OmarAli A. B., Ahmed R. K., Al-Karawi A. J. M., Marah S., Kansız S., SERT Y., ...More

Journal of Molecular Structure, vol.1290, 2023 (SCI-Expanded) identifier

  • Publication Type: Article / Article
  • Volume: 1290
  • Publication Date: 2023
  • Doi Number: 10.1016/j.molstruc.2023.135974
  • Journal Name: Journal of Molecular Structure
  • Journal Indexes: Science Citation Index Expanded (SCI-EXPANDED), Scopus, Academic Search Premier, Chemical Abstracts Core, INSPEC
  • Keywords: Antimicrobial, Bio-active materials, DFT calculations, Eight-coordinate cadmium complex, Enzyme inhibitors, Hirshfeld surface analysis
  • Ondokuz Mayıs University Affiliated: Yes

Abstract

The reaction of cadmium(II) chloride hydrate or cadmium(II) nitrate tetrahydrate with 4-fluorobisaroylhydazone ligand (L) in an organic solvent under ambient conditions, produced two different mononuclear cadmium(II) complexes: [CdII(L)2Cl2] (1) and [CdII(L)2(NO3)2] (2) respectively, with different coordination modes and geometrical shapes.
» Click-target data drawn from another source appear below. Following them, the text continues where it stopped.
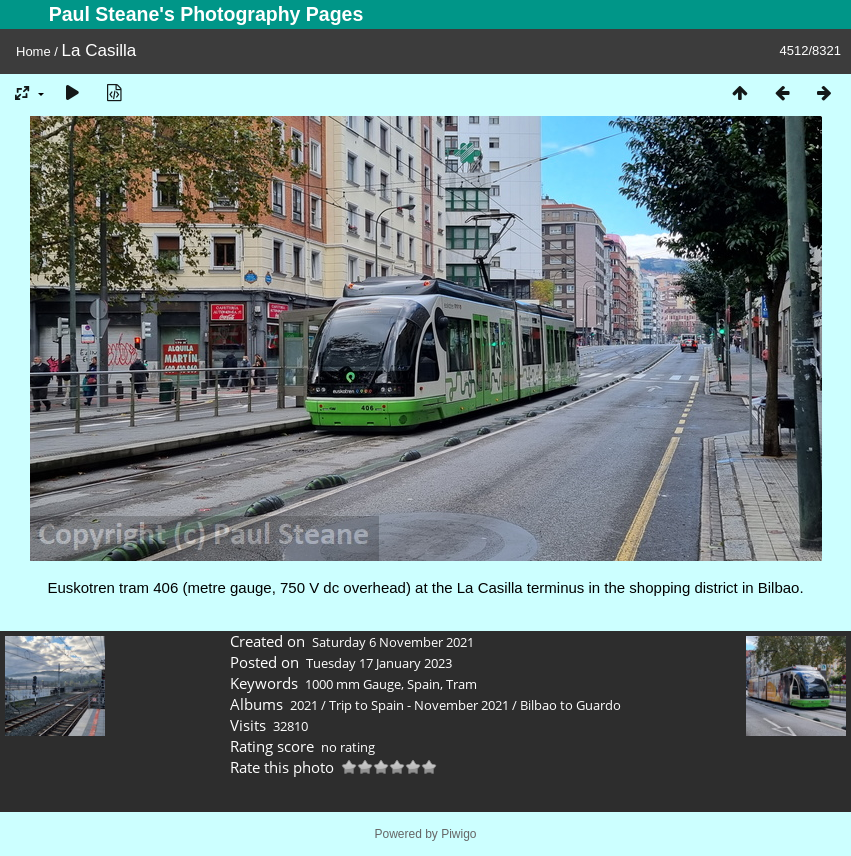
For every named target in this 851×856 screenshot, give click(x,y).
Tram (461, 684)
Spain (423, 684)
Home (33, 51)
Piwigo (458, 834)
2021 (304, 705)
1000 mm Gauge (353, 684)
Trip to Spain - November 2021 (419, 705)
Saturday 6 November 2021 (393, 642)
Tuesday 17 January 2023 (379, 663)
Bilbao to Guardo (570, 705)
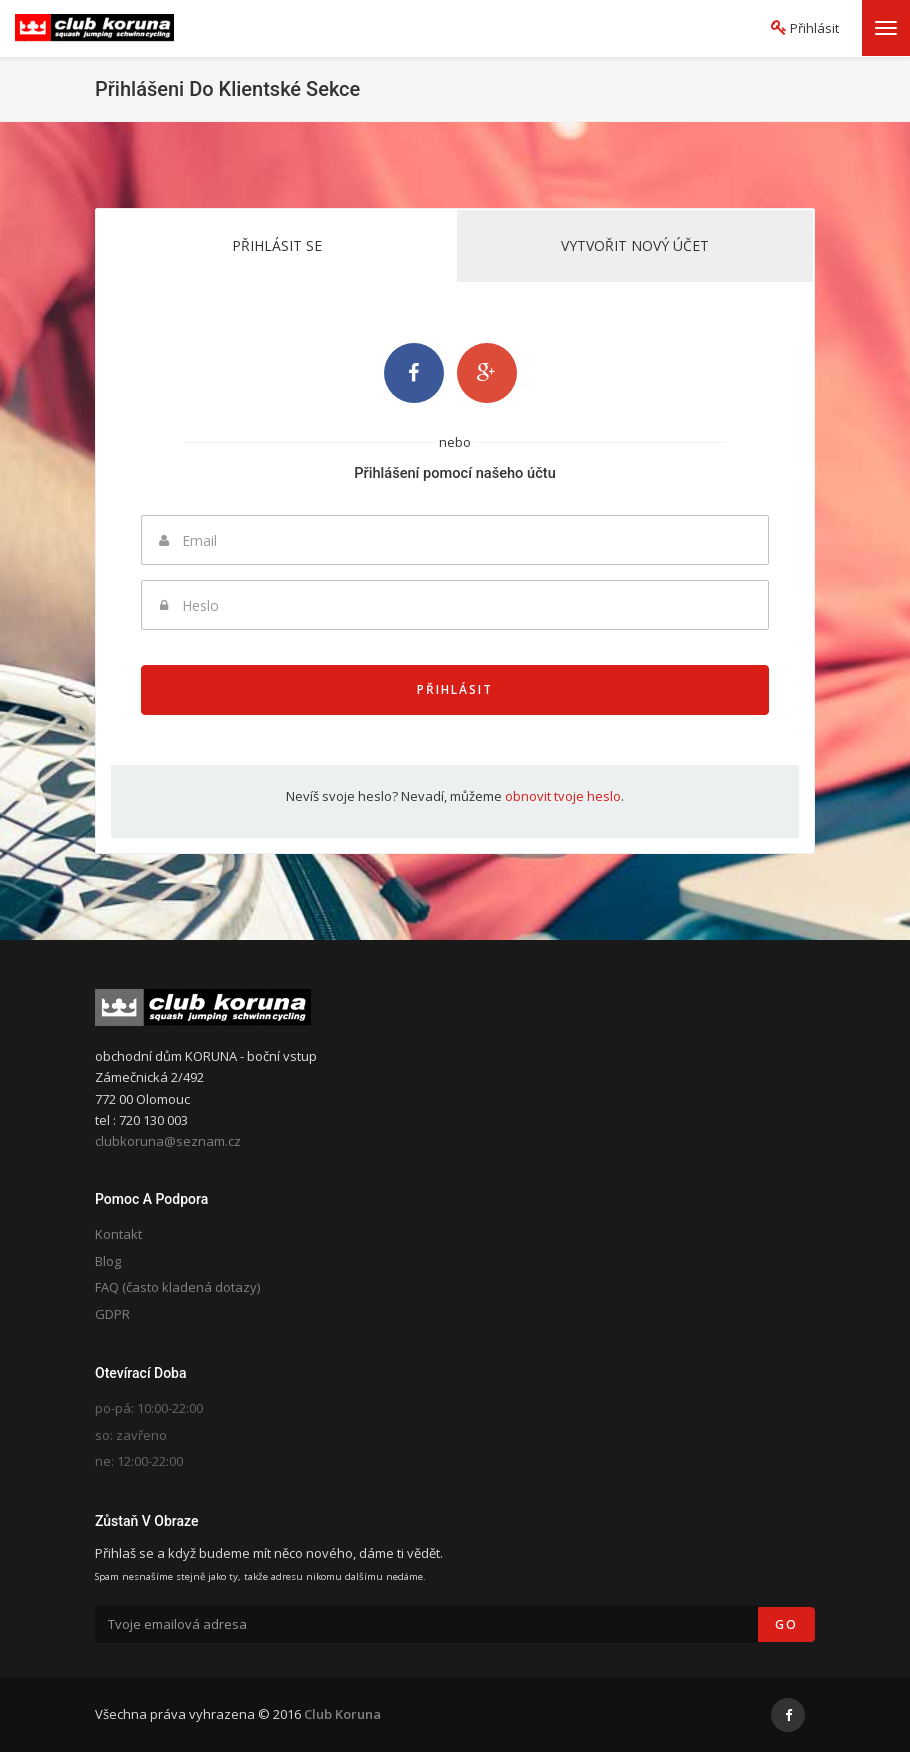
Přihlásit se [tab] (277, 245)
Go (786, 1624)
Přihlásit (455, 689)
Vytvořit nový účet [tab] (635, 245)
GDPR (112, 1314)
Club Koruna (342, 1714)
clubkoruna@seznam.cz (168, 1141)
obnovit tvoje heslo (563, 796)
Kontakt (118, 1234)
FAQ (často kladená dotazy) (177, 1287)
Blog (108, 1261)
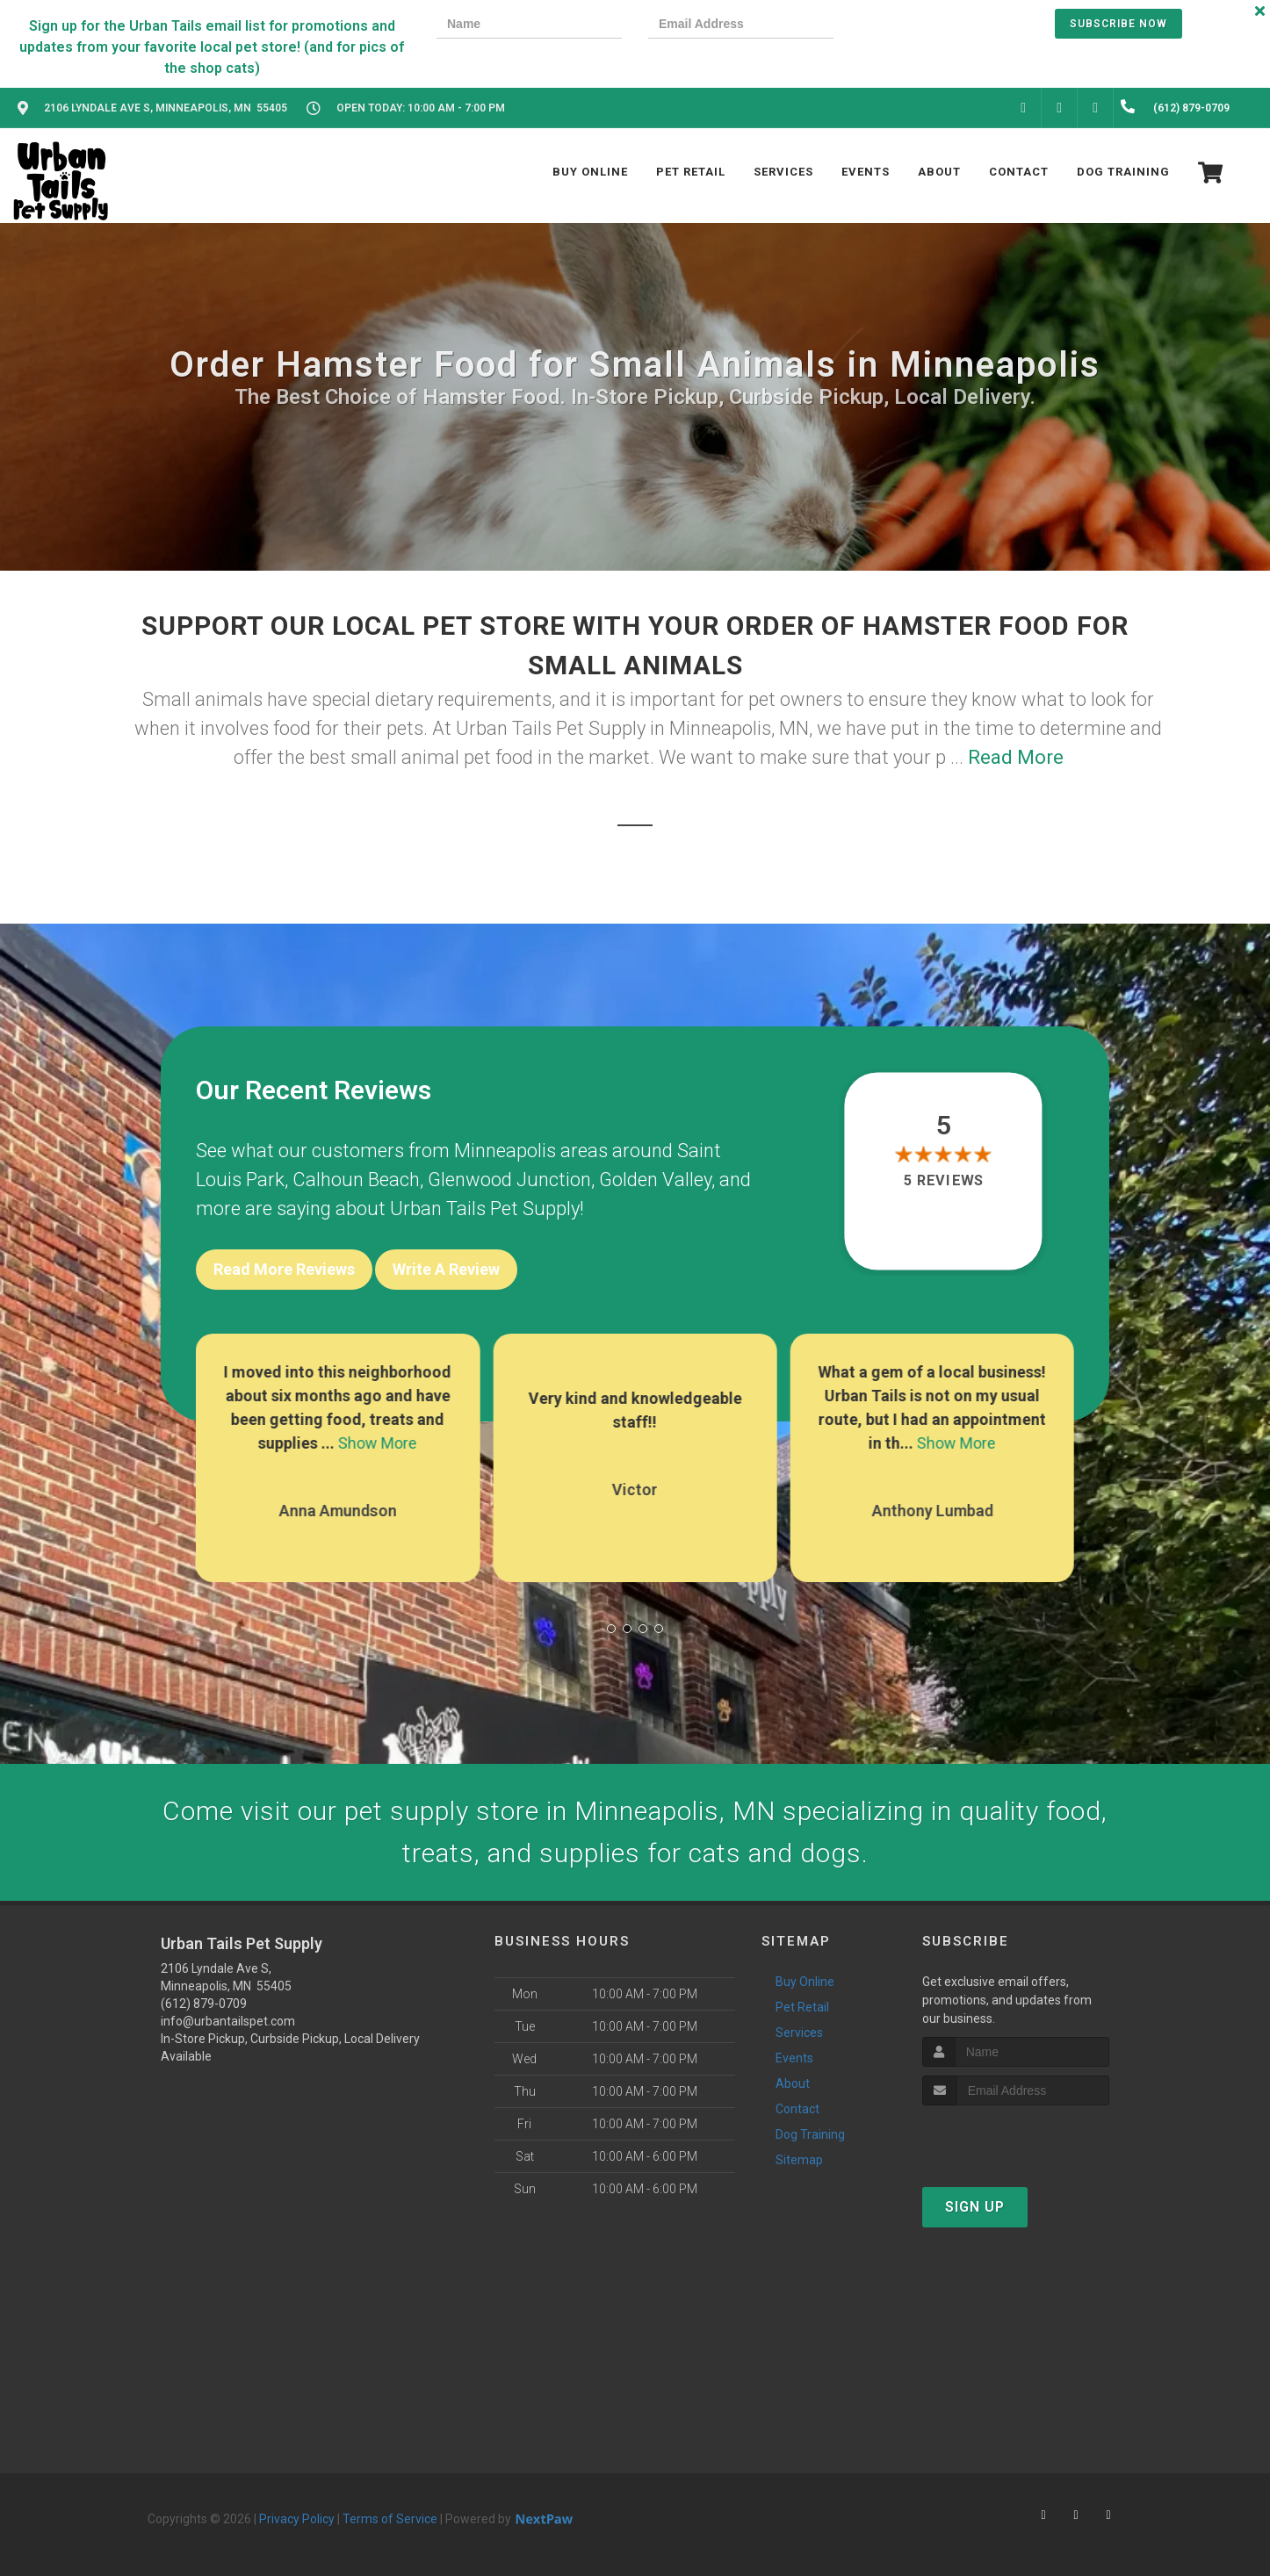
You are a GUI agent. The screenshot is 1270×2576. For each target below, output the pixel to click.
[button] (611, 1628)
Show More (377, 1443)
A neutral six-coordinate complex with octahedral geometry was obtained for 1, while, a neutral eight-coordinate complex with distorted dodecahedral geometry was confirmed for 2. The geometry optimization and other function analyses were performed using the density functional theory (DFT). In addition, molecular electrostatic potential (MEP) and Hirshfeld surface analyzes were carried out to examine the reactive regions of the crystals. The most suitable conformation bond between our compounds (L, 1, and 2) and the urease or α-glucosidase enzymes has been examined by molecular modeling software, in order to calculate the structure-activity relationship and their binding energies. However, in vitro enzyme inhibition, pharmacokinetics, enzyme kinetic mechanism, and antimicrobial activity studies have been investigated. These studies revealed that the synthesized compounds have a high affinity for binding to both enzymes. Also indicate that compounds 1 and 2 are good candidates as inhibitors for some bacterial strains and enzymes (urease and α-glucosidase) with respect to their MIC and IC50 values.